FOLLOW US ON:
GET THE NEWSLETTER
CONTACT US
We’ve been expecting you: George Harrison’s charming ‘Crackerbox Palace’ short directed by Eric Idle
05.18.2016
02:32 pm
Topics:
Tags:
We’ve been expecting you: George Harrison’s charming ‘Crackerbox Palace’ short directed by Eric Idle


 
George Harrison’s 1976 hit “Crackerbox Palace,” the second single from his Thirty Three & 1/3 album, is one of those vaguely worded songs (Sample lyric: “Sometimes are good . . . sometimes are bad. That’s all a part of life”) that could be just about anything. It’s a happy little tune that you could project just about any happy thoughts onto while you hum along.

In actual fact, the song was written about his visit to the Los Angeles home of the great Beatnik comic, Lord Buckley, after a chance meeting with Buckley’s former manager George Grief in France. Harrison was a big admirer of Buckley (as was Frank Zappa) and thought the name of his house would make a great song title. The song includes references to both George Greif (“I met a Mr. Greif”) and to his Lordship (“know that the Lord is well and inside of you”).
++++++++++
Write the next part of the article about George Harrison's "Crackerbox Palace," picking up right after its last sentence.

◆ Text and element pointing rows
++++++++++
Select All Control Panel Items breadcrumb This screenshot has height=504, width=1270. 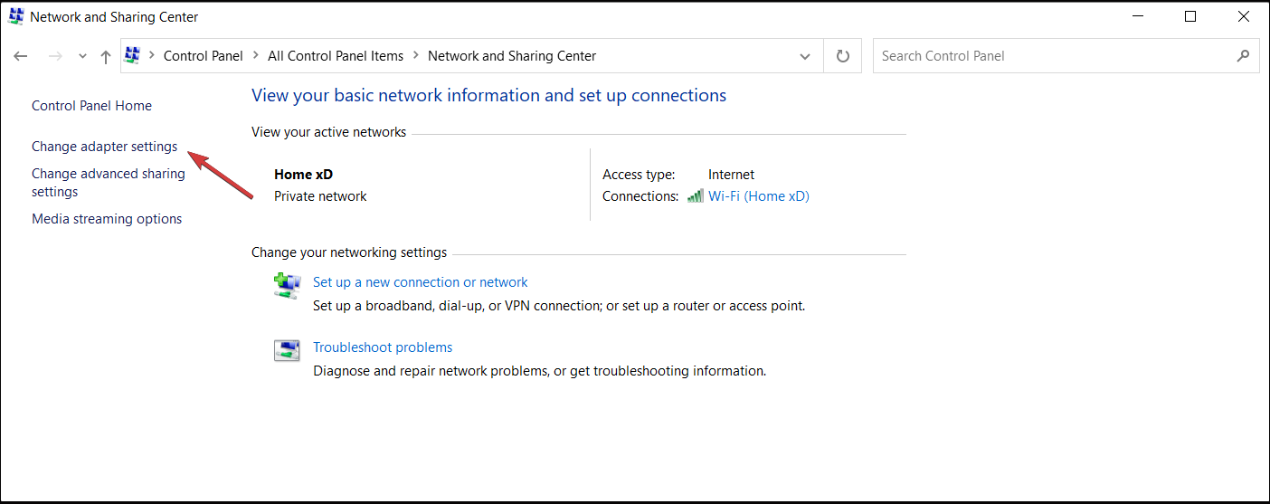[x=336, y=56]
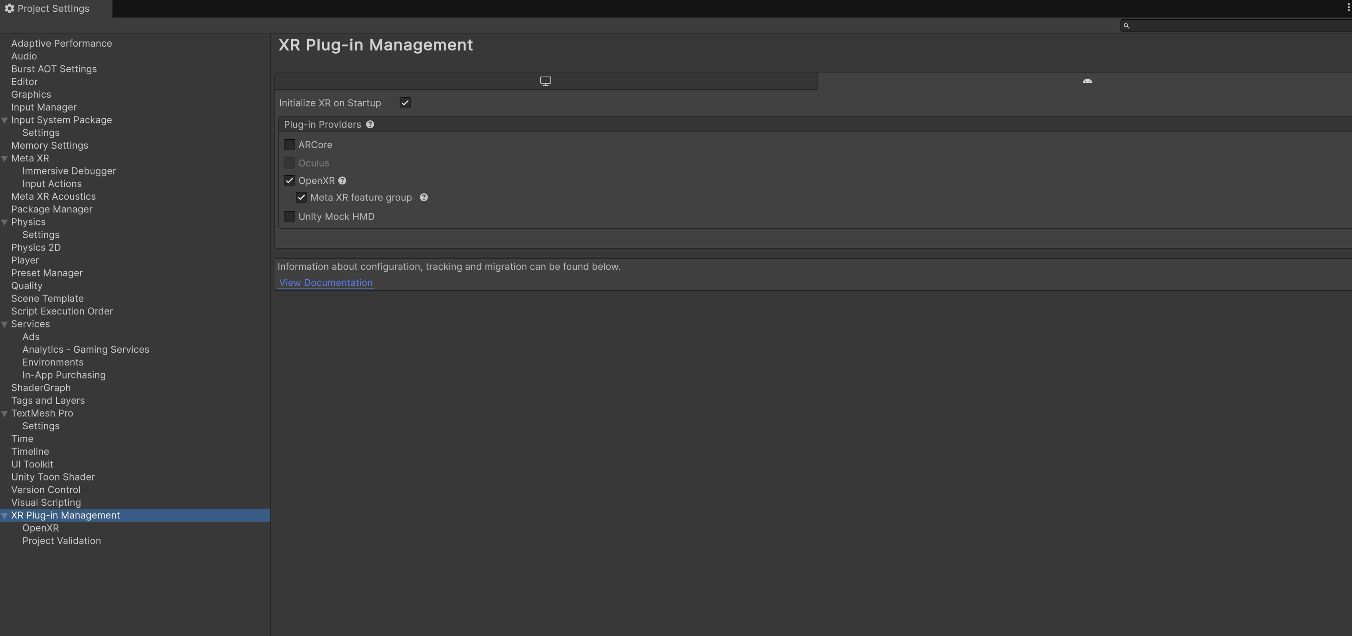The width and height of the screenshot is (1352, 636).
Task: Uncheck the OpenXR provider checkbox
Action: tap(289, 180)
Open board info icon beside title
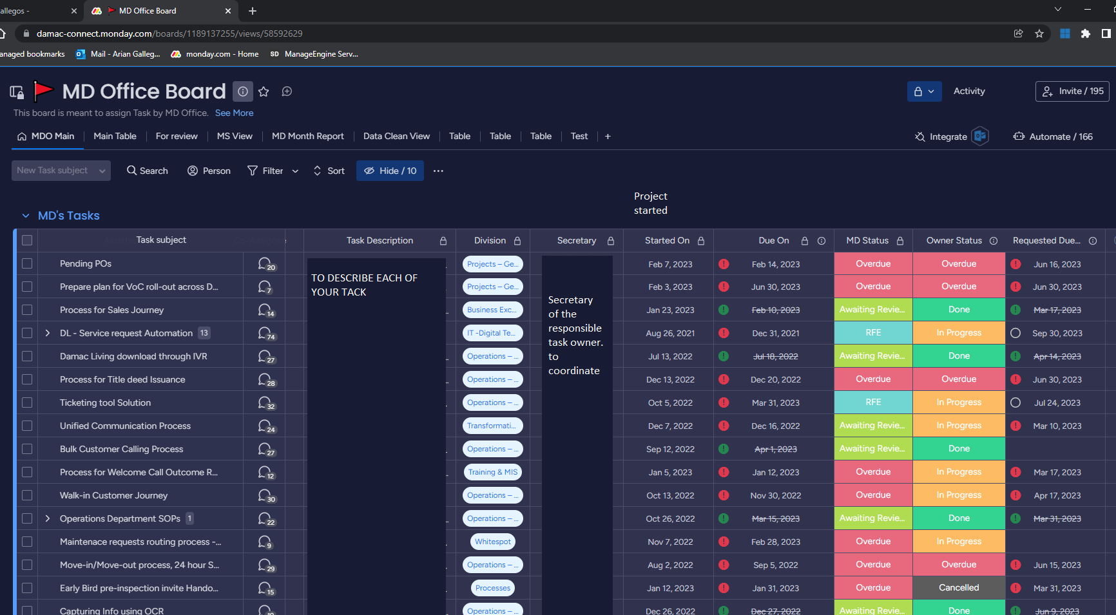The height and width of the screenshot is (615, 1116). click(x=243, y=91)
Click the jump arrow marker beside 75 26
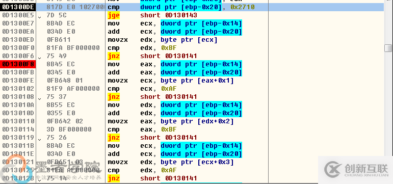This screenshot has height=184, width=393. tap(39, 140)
++++++++++
◆ Result for this task
 

 
Monty Python member Eric Idle directed a promo film for “Crackerbox Palace” that was shown on SNL (along with another for “This Song”) that featured Neil Innes (in drag and in other weird costumes). Harrison appeared—as himself and as “Pirate Bob” his sea-shanty singing alter ego—on Idle and Innes’ BBC Rutland Weekend Television, on the show’s Christmas special.
 

A compilation of Harrison’s bits on the ‘Rutland Weekend Television’ Christmas special
 
In the charming “Crackerbox Palace” short you can spot Harrison’s future wife, Olivia Arias, in a flash as one of the women by the bed and director Idle—as well as one of his partners in Python, John Cleese—can be seen as one of the people in the chair. But what’s really wild about this clip is that you can see how George Harrison lived like royalty in his Friar Park mansion. Talk about a palace, the amazing house and the grounds are really quite a sight. The final pull-out shot shows some of the incredible landscaping that was one of Harrison’s great passions. In 1978, when EMI Films abruptly pulled out of Life of Brian just four days before production was due to begin, Harrison would take out a second mortgage on Friar Park to finance the £3 million film through his Handmade Films.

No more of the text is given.